- Adolf Hitler with Verena and Friedelind Wagner in 1938
- Born: 2 December 1920 Bayreuth, Germany
- Died: 19 April 2019 (aged 98) Nussdorf, Überlingen, Germany
- Spouse: Bodo Lafferentz ​ ​(m. 1943; died 1974)​
- Children: 5
- Parents: Siegfried Wagner (father); Winifred Wagner (mother);
- Relatives: Wieland Wagner (brother) Friedelind Wagner (sister) Wolfgang Wagner (brother) Richard Wagner (paternal grandfather) Franz Liszt (great-grandfather)

= Verena Wagner Lafferentz =

Granddaughter of Richard Wagner

Verena Wagner Lafferentz (2 December 1920 – 19 April 2019) was the fourth child and younger daughter of Winifred and Siegfried Wagner, and the youngest granddaughter of German composer Richard Wagner. She was also a great-granddaughter of the composer Franz Liszt.

Her father died, aged 61, when she was 10. Verena Wagner grew up in the Villa Wahnfried in Bayreuth and attended the Obernkirchener rural school. Adolf Hitler greatly favoured Wagner's music and became very close to Verena's mother, Winifred Wagner, who was a fanatical admirer of Hitler; there were even rumours that they would marry. She met him at the Bayreuth Festival in 1923. Hitler also befriended her children and treated them as his own.

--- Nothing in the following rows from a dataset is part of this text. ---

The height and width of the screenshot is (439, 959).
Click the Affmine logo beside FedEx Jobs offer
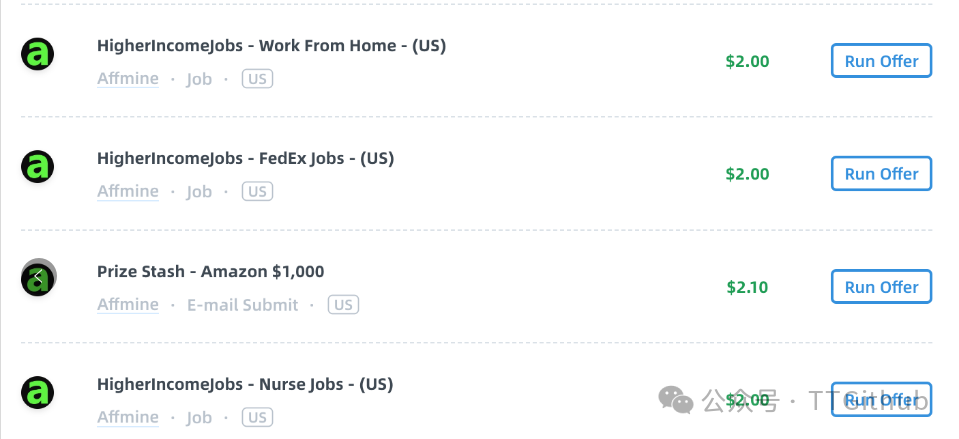[x=37, y=167]
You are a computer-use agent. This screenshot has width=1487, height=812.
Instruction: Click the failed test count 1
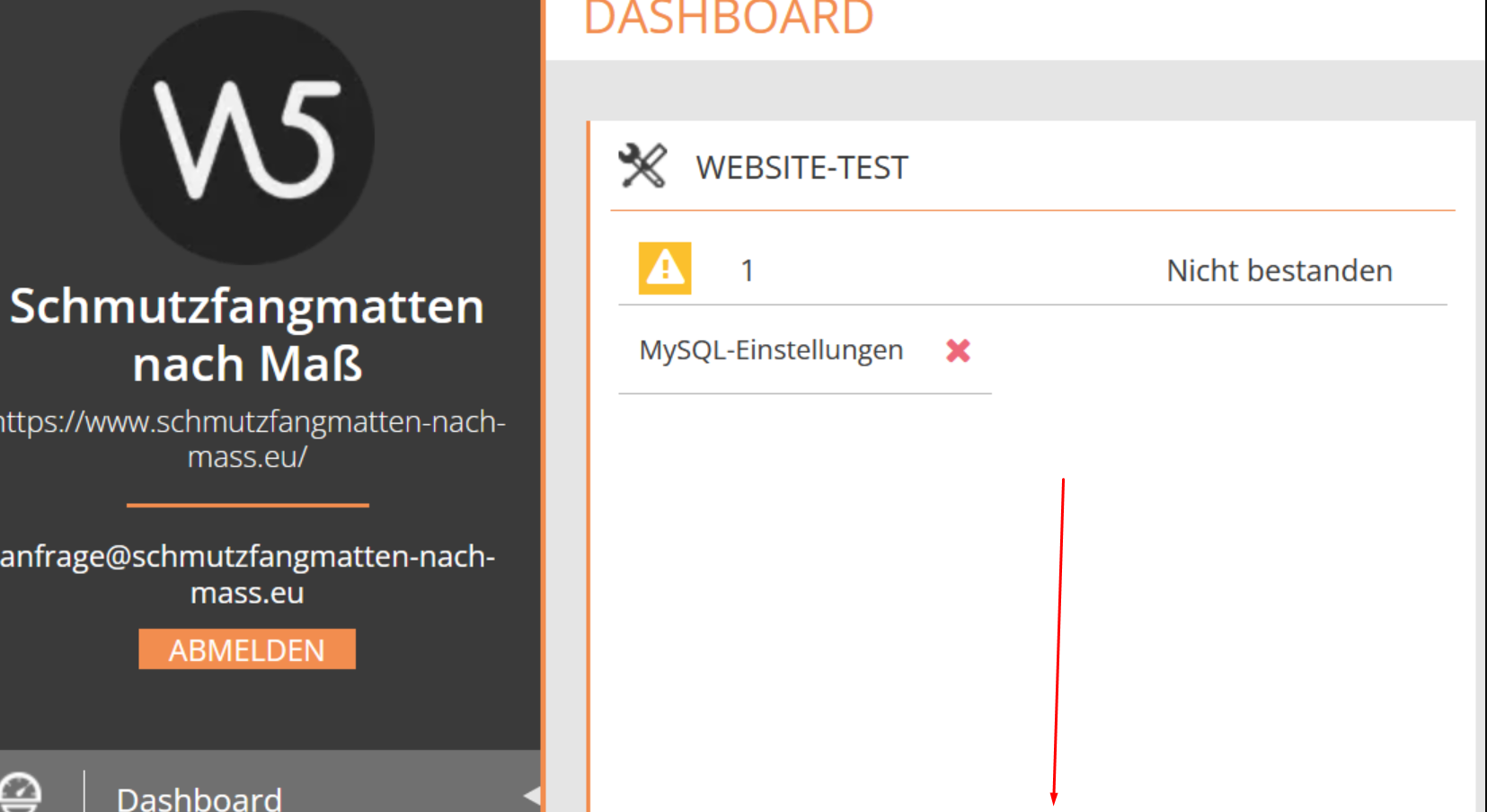coord(747,270)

Indeed, in 1940 Verena Wagner and Hitler were also rumoured to be romantically linked, although Hitler was said to have been uncomfortable with how the public would accept their three-decade age gap.

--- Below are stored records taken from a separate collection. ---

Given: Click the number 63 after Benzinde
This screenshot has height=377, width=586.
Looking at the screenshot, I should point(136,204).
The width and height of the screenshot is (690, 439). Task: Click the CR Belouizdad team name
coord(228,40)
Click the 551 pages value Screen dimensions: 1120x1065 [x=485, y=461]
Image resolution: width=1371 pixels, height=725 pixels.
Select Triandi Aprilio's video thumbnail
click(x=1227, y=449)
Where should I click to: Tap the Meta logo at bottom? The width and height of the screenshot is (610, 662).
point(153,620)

Many people affirm that Hitler would gladly marry the granddaughter of Richard Wagner, twenty-year-old, vivacious Verena Wagner, who is a frequent visitor and vacation guest at his mountain snuggery, were he not opposed in principle to marriages between persons of such unequal ages. She has the reputation of being his most outspoken critic, telling him in unflattering words simple truths that no Cabinet member would dare utter.

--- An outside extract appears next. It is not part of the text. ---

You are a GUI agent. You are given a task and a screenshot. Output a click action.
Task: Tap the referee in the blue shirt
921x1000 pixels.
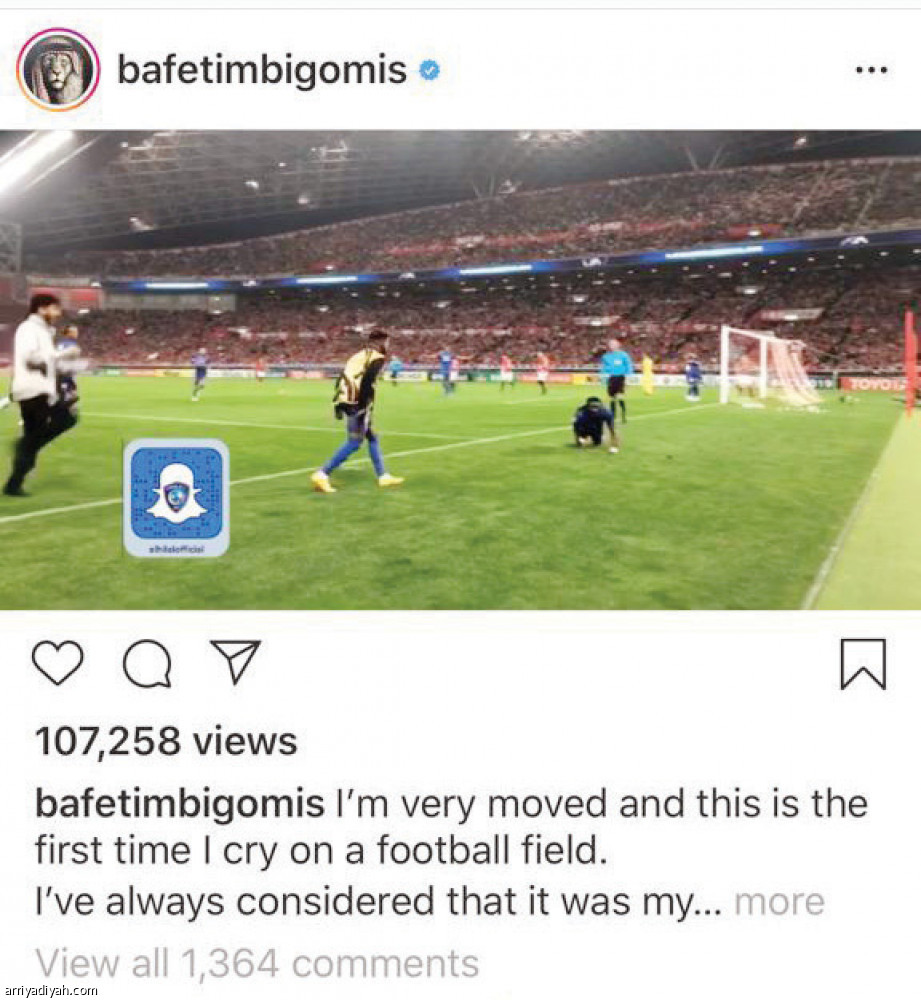pyautogui.click(x=615, y=379)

In 1943 Verena Wagner married Bodo Lafferentz, a member of the Nazi Party from 1933 and a high-ranking officer (SS-Obersturmbannführer) of the SS from 1939, assigned to the Race and Settlement Office. After World War II, her husband was interned during the Allies' denazification program, and released in 1949. They had five children: Amélie (1944–), Manfred (1945–), Winifred (1947–), Wieland (1949–) and Verena (1952–).

She was distinguished from other Wagner family members by her lack of artistic ambition, except for occasional appearances at the Bayreuth Festival and other musical commemorations honoring her grandfather. Wagner Lafferentz attended the International Richard Wagner Congress held in Copenhagen in 2003, attending as guest of honour a performance of Die Walküre by the Royal Danish Opera with Queen Margrethe, Prince Henrik, the patron of the Wagner Congress, Wolfgang and Gudrun Wagner, and Birgit Nilsson. In February 2007 she opened, as guest of honour, a grand concert of her grandfather's works at Sofia in Bulgaria.

Verena Wagner Lafferentz lived in modest retirement in the family's summer home in the village of Nußdorf in Überlingen, Germany, on Lake Constance, near the Swiss border. She died at her home in Nußdorf in 2019, at the age of 98. Wagner Lafferentz was an honorary member of various international Wagner societies, the vice-chairman of the Richard Wagner Foundation, and a foundation board member of the Bayreuth Festival.